I’ve run other 5k races since and not once did I stop in the middle of the course to snap a photo.
Well apparently it is becoming a problem. More people stopping mid race — in front of other runners — to take a selfie. There will always be rude people who are so self-absorbed they are inconsiderate of others. But apparently it is dramatically on the rise in races thanks to smartphones.
Race organizers are trying to come up with solutions to this problem — no selfie sticks allowed (good start!), redesigning courses to allow selfie areas (fine), and “discouraging” runners from taking selfies or social media updates mid race (ugh!).

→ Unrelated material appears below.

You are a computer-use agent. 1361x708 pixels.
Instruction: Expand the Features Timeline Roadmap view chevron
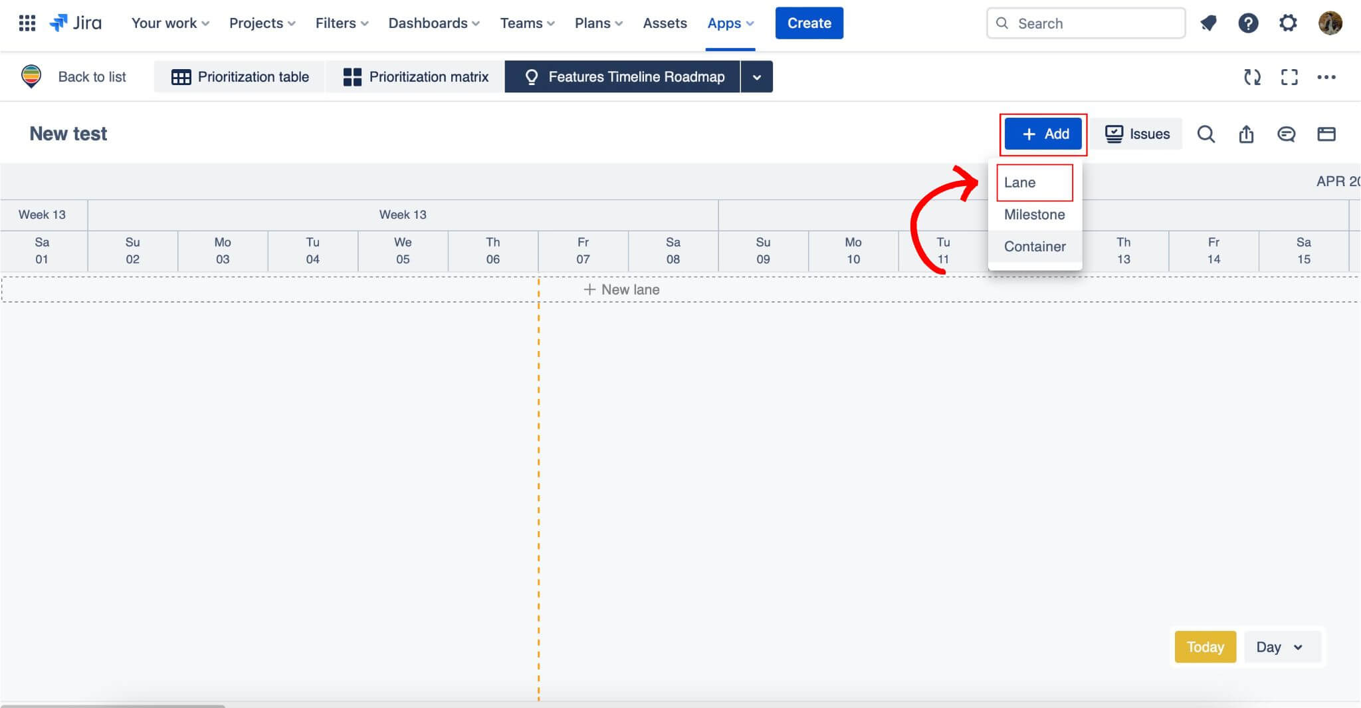tap(756, 77)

I think when idiots like this get their 15 minutes of fame by taking selfies of unsuspecting “hot guys” during the New York City Half Marathon, racing organizers are going to have to do more than “discourage” these folks. When media like Good Morning America covers a story like this because “oh how cute” expect more of this crap to happen. Unfortunately I think it’s going to take a serious injury for it to happen.
Racing Etiquette Vs. Narcissism
My guess the selfie folks who do this are not what I would call serious runners — people who race for hardware (trophies) or looking to set the land speed record. Heck, I wouldn’t classify myself as a serious runner. I ran my first 5K to see if I could do it. I did and now I enjoy running. People like me are leisure runners — we do it to have fun, hang with friends, get in some exercise. We’re the audience for themed events like The Zombie Run, The Color Run and mud races.
So if you want to take a selfie, go right ahead, but be mindful of others around you. When I ran a mud race, my husband took photos of me at each obstacle. I didn’t stop mid obstacle to pose. I finished what I was doing, walked over to the side of the course — out of other runners’ way — and let him take a post obstacle photo. Only once did I stop at the end of a particularly tough obstacle — to catch my breath. Yes, I waved at my husband but first I made sure I was out of other people’s way. Pretty damn simple!
Before my first 5K, I researched not only what to expect from the race itself, but also basic running/racing etiquette. The last thing I wanted to do was cause an injury or screw up someone actually racing for hardware or trying to improve their time. Again, pretty damn easy…just ask the Google!
Unfortunately with the rise of social media and cameras everywhere we’re also seeing the rise in narcissistic behaviors. While most of these folks are not true narcissists (many probably just want a physical memory of the fun they had), they are too busy trying to capture themselves perfectly that they tend to ignore everything and everyone around them.
My hunch is this is about to get a lot worse before it gets better.